Alex:It'll help you to, You should actually do the five day course even if it feels silly. And there are alumni that we have who tell us that the most valuable they think they got out of 3,500 was us basically making them take a free course they could have signed up for otherwise because it had impact not just on this business or professional goal they had, but in other areas of their life where they did not have the skills to establish a new habit or it had been so long since they did it that they would internalize the early discomfort or failings as a problem with them rather than just being a newbie.
Marie:I absolutely believe that for sure. I imagine there's something really magical about your sort of educating and sharing this with your people and then they're reporting back. So then you guys as the educators are even learning from what people are reporting back and you're able to be like, Here's what we're seeing works, here's what doesn't work. You're kind of able to see all those trends and you just keep leveling up your own expertise as an educator. I imagine as someone who's running coworking spaces and really values relationships, I imagine that just must have been a really valuable part of the whole experience.
Marie:You're always learning and you're always giving back to your community. There's this just beautiful cycle.
Alex:Yeah. Again, think of it as reps. Again, whether we're talking about the learning side of 3,500 or, at this point, the thousands of people that have been a part of Indy Hall, you go from that early version where everything feels like every move needs to be thought out to the point where you slowly develop some heuristics. And it's like the difference between the first time you get on a bike to the fifth time you get on a bike to the tenth time you get on a bike. An analogy I use with our students all the time is learning to play an instrument or drive a car.

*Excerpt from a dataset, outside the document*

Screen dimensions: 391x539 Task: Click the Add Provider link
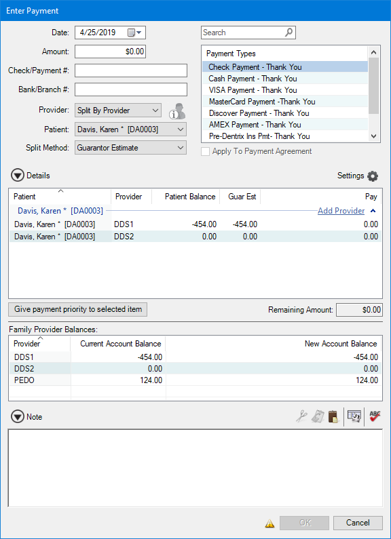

Alex:If you actually had to think about all the things you do every time you get in a car, you would never get in a car again. But we do it long enough that the vast majority of those micro decisions and micro movements become what we think of as second nature for better and for worse. But people forget that we have the capacity to do that in other areas of our life, in new skills and other things that don't necessarily feel skill based. And I think for a lot of people, there's a resistance to the idea of business and marketing being a skill based thing. I think that that's just not true.
Alex:It's a learnable thing like so many others.

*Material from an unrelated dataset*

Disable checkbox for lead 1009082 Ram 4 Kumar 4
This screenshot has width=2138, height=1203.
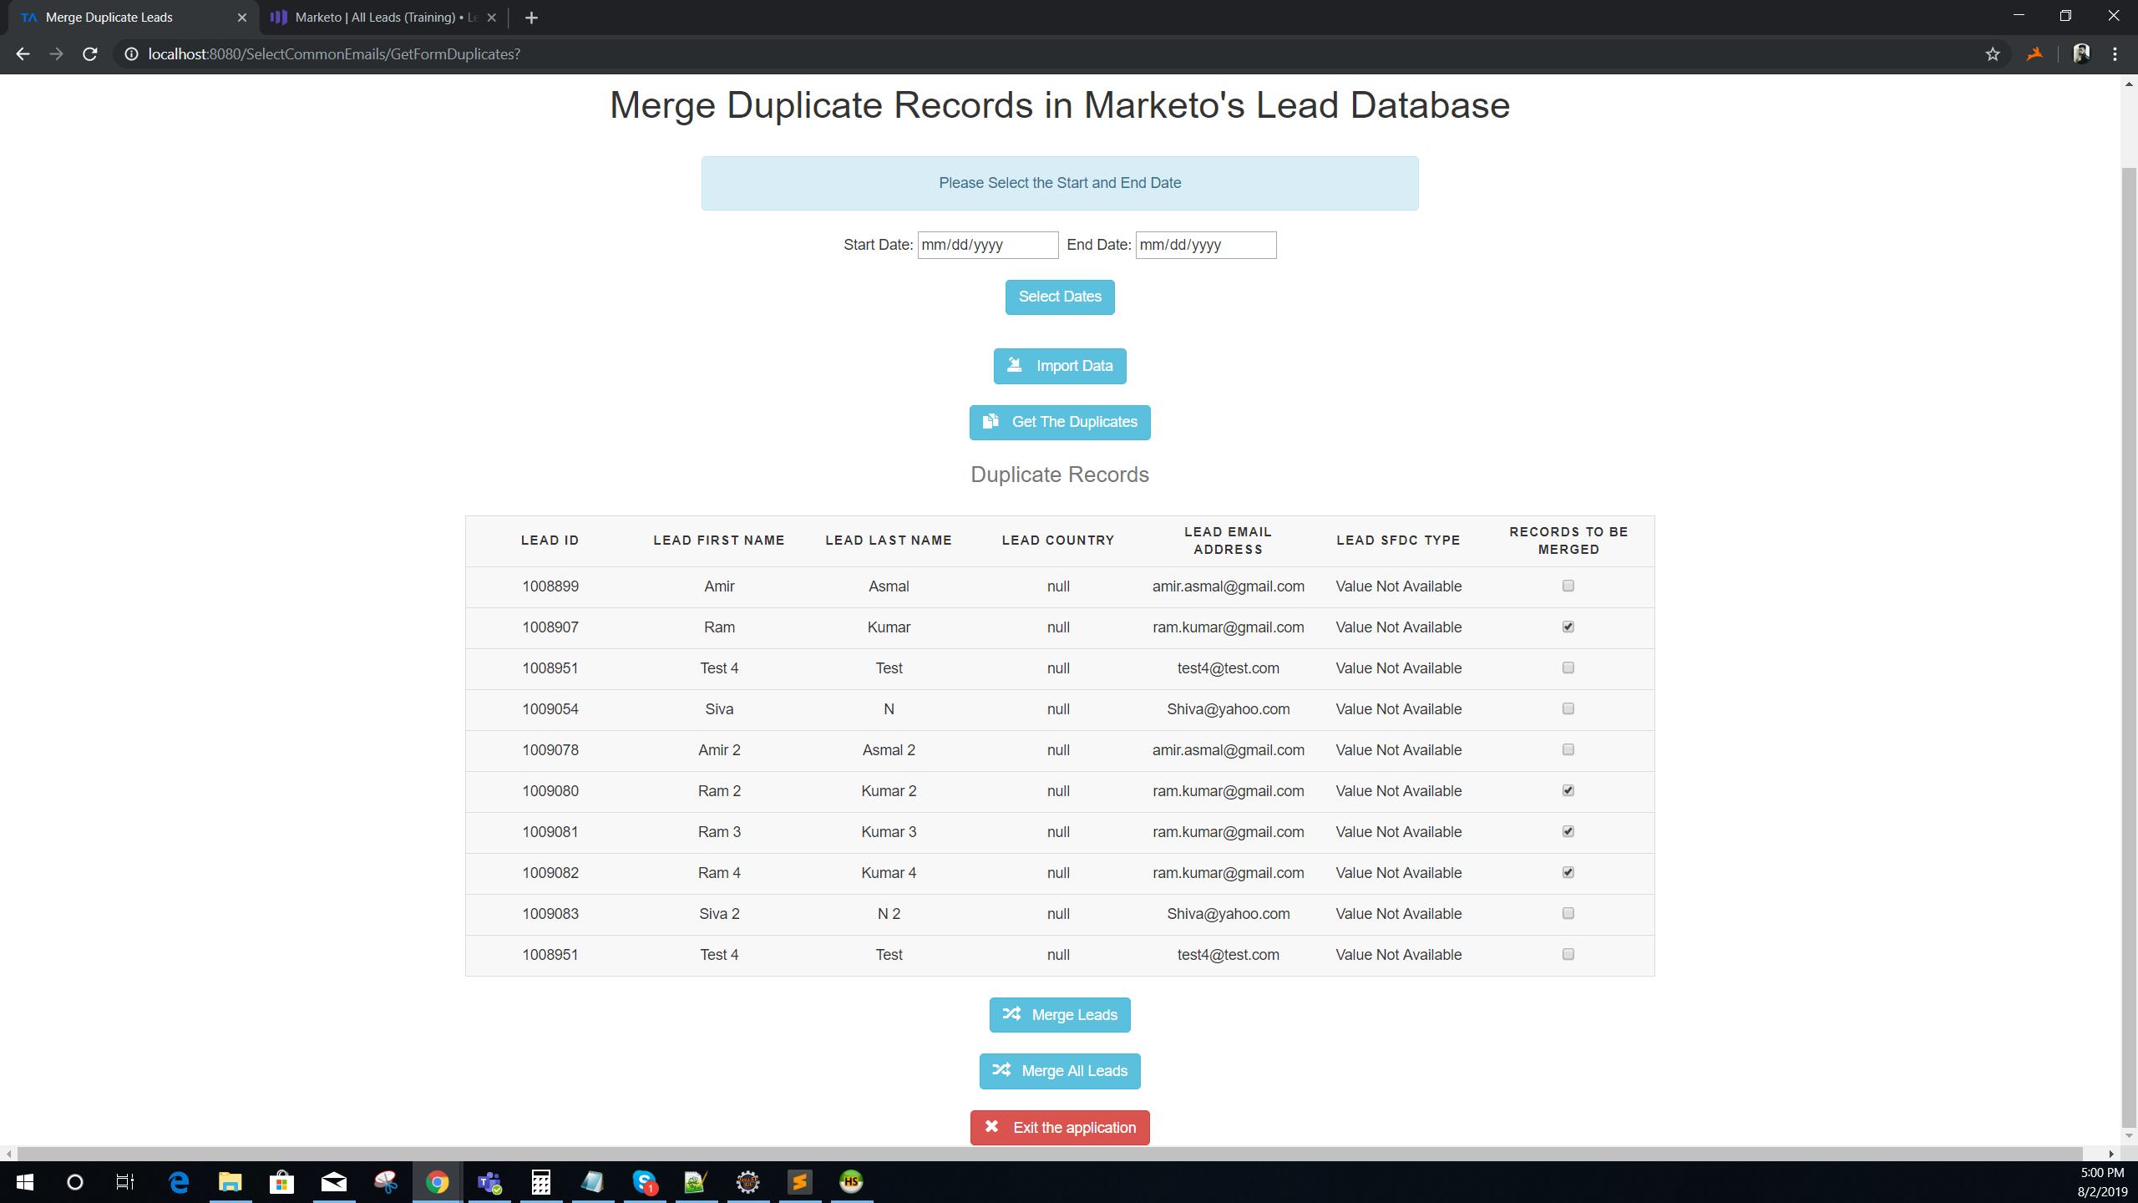click(1568, 872)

Marie:Another question I have about that is as you're learning from your people and you're making these iterations, I'm not sure what format 30x500 was if it was these launches and everyone's going through things at the same time. How much are the people that are in your courses seeing your changes in real time and being like, Oh, now I see that that content has changed or now they're recommending this? Because I imagine that's modeling for them that their first product doesn't have to be perfect. You're just getting a version out there and learning and then you can iterate. So how much are you letting the people in on this iteration process?
Alex:That's such a good observation. And I think especially in the early days where things were evolving, sometimes between iterations and launches. When we were running that semester long version that we did through Google Groups, I think there was a time where over the course of a year we wrote all the material, then we rewrote it, but we literally reversed it. We just changed the order, but they required actual rewriting and then somehow turned it inside out. We're like, Oh, the stuff in the middle is actually what needs to be Crazy stuff like that.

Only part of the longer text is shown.